Josh McMillan, who coaches the Roughers’ offensive line, could see this possibility coming, even though Wilson is been built more like a linebacker. Entering his senior season, he’s 5-foot-7, 212 pounds.
“I knew he was kind of special when he was a sophomore and we had him playing a position he thought he was too undersized to play,” McMillan said. “One of our jobs as coaches is to get kids to believe in themselves, and he built up that confidence.”
Not everyone has a stock of 6-3 to 6-5 guys weighing 240 to 260 or more. Most of the time, it takes the development of undersized guys to play a position that doesn’t get a lot of headlines. And that development takes a high degree of commitment that doesn’t match the glory of the position.
“He’s undersized but he’s got the heart of a lion and it shows,” McMillan said. “He’s one of our primal leaders. We use him in film quite a bit as an example of what to do. He’s one of the better technical players we have up front and all the guys can learn from him if they watch him.
“This isn’t to inflate his ego by any means, but he does everything we ask him to. He’s gotten better and stronger I the weight room, he takes everything serious, he shows up all the time.”
Offensive linemen aren’t involved in 7-on-7 passing league drills, but for Wilson, that’s been overtime work. Watkins has taken on the duty of coaching linebackers, and Wilson was summoned by him to contribute there.
“That’s a huge compliment to an offensive lineman that the actual linebacker coach trusts you enough to put you in a 7-on-7 or team camp in that spot,” McMillan said.
Wilson’s focus over the offseason reaped rewards in the weight room. He improved 60 pounds on his bench press to 245 and squats 425. The 3.4 GPA student comes out in his study of the game.

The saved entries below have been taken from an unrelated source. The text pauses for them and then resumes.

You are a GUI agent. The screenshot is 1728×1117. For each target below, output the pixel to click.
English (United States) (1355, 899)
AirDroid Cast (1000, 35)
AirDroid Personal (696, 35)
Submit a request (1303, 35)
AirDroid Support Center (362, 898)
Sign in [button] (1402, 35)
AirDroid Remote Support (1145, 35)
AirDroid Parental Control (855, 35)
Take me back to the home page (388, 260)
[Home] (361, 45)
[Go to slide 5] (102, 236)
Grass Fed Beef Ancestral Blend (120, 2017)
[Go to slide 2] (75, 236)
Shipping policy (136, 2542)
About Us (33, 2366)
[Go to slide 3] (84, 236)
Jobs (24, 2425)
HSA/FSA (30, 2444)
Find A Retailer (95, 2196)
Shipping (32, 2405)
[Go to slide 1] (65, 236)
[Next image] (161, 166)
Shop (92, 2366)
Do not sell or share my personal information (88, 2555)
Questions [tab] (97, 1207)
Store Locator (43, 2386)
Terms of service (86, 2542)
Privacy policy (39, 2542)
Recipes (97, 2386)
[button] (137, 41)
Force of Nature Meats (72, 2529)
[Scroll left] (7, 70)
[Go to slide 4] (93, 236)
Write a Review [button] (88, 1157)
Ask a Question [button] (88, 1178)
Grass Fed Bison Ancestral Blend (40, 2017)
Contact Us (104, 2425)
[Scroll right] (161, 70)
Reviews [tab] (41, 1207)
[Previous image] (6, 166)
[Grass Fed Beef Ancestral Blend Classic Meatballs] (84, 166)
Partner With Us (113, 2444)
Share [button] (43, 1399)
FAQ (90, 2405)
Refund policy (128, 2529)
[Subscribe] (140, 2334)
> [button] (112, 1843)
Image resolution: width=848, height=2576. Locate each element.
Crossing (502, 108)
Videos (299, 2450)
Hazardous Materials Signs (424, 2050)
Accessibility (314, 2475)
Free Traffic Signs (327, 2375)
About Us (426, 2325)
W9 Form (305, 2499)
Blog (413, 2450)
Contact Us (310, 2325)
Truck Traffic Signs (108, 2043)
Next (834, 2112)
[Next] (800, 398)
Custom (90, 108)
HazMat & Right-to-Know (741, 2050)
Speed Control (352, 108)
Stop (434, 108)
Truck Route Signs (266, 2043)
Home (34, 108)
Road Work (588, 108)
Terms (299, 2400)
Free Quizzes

“I’m a real quick learner and I think I adapt well,” Wilson said. “I play guard but I can play both guard and tackle spots. I know most of the plays and can help my other guys out.”
And he shrugs off the obvious – he’s not the prototypical lineman from a size perspective.
“I always felt like I was underrated, always try to go hard, always try to prove myself, prove how talented I am, so I don’t pay attention to what others think of me,” he said. “I just go play hard and do what I can for this team.”
That confidence, McMillan said, cannot be understated.
“Part of it is the kind of kid he is, but it’s also what happens when you put everything you have into your job like he has and you see the difference from the commitment from the weight room to the field,” McMillan said. “He brings his smarts from the classroom and what he learns in the weight room and it shows. It shows because of his size, it shows every time he goes across a linebacker, it shows every time he double teams with the center or wherever the check may be.
“He’s got quite a bit upstairs and he makes it work for him. I’m excited for what’s ahead for him this year.”
Wilson looks at things collectively, like a leader should.
“Me and my guys, we may not be the college type or whatever, but we’re real strong,” he said. “We’re not scared of anybody, we’re going to compete, go against you all four quarters. We’re going to fight. We don’t like to lose and when we lose, we’ll get angry and go harder.”
With a deep and experienced run game and a second-year returning starter at quarterback, getting angry may be more on a series-by-series basis than in terms of quarters or games.
“I think with the people we got, this year could be special,” Wilson said.